Bahman Nassim (February, 1940 – January 28, 1980) was an Iranian record holder for the backstroke, as well as playing for the Iran men's water polo team between the years of 1958–1965. Bahman is known for his influence and early development of competitive swimming and water polo within Iran during the early 1960s, which ultimately led to successful teams in the 1970s. He also served as the Chief of Police for the city of Semnan, Iran, where he was arrested after the overthrow of the Shah, under charges of "Murder of persons and/or killing Muslims or/and freedom fighters". Bahman Nassim was executed by firing squad at dawn on January 28, 1980, at Evin Prison, Tehran, Iran.
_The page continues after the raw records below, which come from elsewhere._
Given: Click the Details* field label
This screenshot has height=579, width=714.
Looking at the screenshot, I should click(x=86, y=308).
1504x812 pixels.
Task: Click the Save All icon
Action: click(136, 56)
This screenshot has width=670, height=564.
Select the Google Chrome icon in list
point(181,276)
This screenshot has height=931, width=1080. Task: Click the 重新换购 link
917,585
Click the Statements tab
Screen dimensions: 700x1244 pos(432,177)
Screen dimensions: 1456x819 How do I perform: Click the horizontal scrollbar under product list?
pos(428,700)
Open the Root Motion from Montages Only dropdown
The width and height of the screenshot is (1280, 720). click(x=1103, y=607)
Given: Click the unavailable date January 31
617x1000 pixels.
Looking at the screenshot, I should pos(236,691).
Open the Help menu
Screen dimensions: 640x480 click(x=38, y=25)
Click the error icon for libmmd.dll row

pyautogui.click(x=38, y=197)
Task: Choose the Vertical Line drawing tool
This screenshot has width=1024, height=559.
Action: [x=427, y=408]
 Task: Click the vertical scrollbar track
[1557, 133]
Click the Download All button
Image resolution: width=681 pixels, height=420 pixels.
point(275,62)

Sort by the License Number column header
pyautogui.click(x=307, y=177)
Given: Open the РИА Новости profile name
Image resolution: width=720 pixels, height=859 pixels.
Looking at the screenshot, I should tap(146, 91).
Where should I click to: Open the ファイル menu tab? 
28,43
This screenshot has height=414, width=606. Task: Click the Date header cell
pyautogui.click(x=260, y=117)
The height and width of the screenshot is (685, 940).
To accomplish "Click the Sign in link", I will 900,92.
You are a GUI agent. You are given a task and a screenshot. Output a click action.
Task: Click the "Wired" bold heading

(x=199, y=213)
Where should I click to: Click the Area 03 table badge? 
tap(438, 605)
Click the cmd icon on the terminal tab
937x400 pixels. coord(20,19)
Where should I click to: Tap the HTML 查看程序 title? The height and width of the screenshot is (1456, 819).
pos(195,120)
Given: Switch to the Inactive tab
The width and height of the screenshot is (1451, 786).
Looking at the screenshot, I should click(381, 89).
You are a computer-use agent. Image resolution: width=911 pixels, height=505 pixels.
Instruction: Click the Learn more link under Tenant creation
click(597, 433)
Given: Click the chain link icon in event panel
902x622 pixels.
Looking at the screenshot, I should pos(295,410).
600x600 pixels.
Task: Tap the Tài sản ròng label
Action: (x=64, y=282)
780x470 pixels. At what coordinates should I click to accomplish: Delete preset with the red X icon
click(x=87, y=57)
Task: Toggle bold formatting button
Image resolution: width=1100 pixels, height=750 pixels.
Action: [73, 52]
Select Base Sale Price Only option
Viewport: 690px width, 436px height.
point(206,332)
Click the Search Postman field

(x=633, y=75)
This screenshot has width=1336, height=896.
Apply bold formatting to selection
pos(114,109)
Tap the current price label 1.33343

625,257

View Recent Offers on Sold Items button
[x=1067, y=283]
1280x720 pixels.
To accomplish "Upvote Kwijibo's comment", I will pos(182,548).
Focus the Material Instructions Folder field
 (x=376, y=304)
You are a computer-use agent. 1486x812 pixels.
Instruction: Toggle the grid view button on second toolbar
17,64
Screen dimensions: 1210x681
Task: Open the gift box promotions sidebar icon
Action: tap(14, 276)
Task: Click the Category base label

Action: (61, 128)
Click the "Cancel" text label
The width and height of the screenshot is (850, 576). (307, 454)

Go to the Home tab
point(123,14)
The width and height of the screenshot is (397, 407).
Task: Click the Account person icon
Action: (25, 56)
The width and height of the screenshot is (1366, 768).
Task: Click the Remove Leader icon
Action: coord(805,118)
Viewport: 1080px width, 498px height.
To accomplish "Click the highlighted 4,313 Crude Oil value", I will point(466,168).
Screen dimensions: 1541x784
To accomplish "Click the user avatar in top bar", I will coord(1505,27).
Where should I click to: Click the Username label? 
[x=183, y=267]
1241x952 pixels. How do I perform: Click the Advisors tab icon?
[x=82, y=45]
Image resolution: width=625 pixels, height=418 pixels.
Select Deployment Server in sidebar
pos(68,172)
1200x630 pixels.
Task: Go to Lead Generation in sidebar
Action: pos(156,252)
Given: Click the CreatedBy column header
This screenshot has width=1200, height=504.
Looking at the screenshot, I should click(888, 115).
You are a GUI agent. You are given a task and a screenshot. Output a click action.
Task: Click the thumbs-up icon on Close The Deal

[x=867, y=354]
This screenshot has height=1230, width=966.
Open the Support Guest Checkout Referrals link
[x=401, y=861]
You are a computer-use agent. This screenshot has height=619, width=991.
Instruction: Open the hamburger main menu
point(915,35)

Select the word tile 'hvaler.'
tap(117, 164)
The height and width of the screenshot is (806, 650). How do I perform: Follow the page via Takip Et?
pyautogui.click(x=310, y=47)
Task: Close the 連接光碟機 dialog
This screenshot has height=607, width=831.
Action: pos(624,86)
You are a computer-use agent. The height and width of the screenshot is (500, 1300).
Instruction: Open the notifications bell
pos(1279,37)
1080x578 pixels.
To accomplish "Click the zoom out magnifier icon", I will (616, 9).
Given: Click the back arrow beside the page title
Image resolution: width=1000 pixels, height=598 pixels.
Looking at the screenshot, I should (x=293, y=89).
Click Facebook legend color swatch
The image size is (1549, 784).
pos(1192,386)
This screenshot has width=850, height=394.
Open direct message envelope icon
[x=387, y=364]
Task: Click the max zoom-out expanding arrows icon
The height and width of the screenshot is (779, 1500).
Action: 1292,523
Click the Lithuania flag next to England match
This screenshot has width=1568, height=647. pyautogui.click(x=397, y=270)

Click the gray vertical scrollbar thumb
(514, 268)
He is survived by his wife and two daughters, who currently reside in Iran.

==Early life==

Bahman Nassim was born in February, 1940, in Abadan, Iran, to Ramezan Nassim Naseri and Farideh Hasson. Ramezan Nassim was employed by the National Iranian Oil Company as the head of accounting for the company in Abadan, Iran. Due to the family's high social standing, each of the children within the family enjoyed a comfortable and active life. Sports were a big part of the family's activities, with the sons and daughters involved in swimming, diving, water polo, and basketball. Bahman Nassim was brought onto the Iran national swimming and water polo team in 1958, where he remained until 1965. Hossein Nassim, Bahman's younger brother, was coached, mentored, and trained in swimming and water polo by Bahman himself, leading to many medals and records earned by Hossein.

==Swimming records and awards==
- Gold medal, backstroke 100m, Iran 1958
- Gold medal, backstroke 100m, Iran 1959
- Silver medal backstroke 100m, Iran 1960
- Silver medal backstroke 100m, Iran 1961
- Silver medal backstroke 100m, Iran 1962
- Silver medal backstroke 100m, Iran 1963

==Post swimming career==
Bahman Nassim was approached while practicing for swimming competition by a high-ranking official, who asked if he would be interested in pursuing higher education through a police academy. Bahman accepted the offer and became a part of the police force, where he became a high-ranking official. Stationed in Abadan, he was responsible for cracking down on the drug trade that was rampant throughout the port city, gaining a reputation for taking on the worst gangs despite the danger it put him in. He believed staunchly that smoking, drinking and drug use were the cause of many of the problems that existed within the community. Bahman is known to have never drunk alcohol, used drugs, or smoked tobacco.

Bahman was transferred to Semnan, Iran, where he was chief of police within the northern province before the Iranian Revolution. Post-revolution, Bahman refused to relinquish his station and was arrested in 1979. He was charged by the Central Islamic Revolutionary Court with having committed "Murder of persons and/or killing Muslims or/and freedom fighters". Found guilty, he was sentenced to death. At dawn on January 28, 1980, Bahman Nassim was executed at Evin Prison by firing squad. Bahman wore his Iran National Swim team jumper at the time of his execution.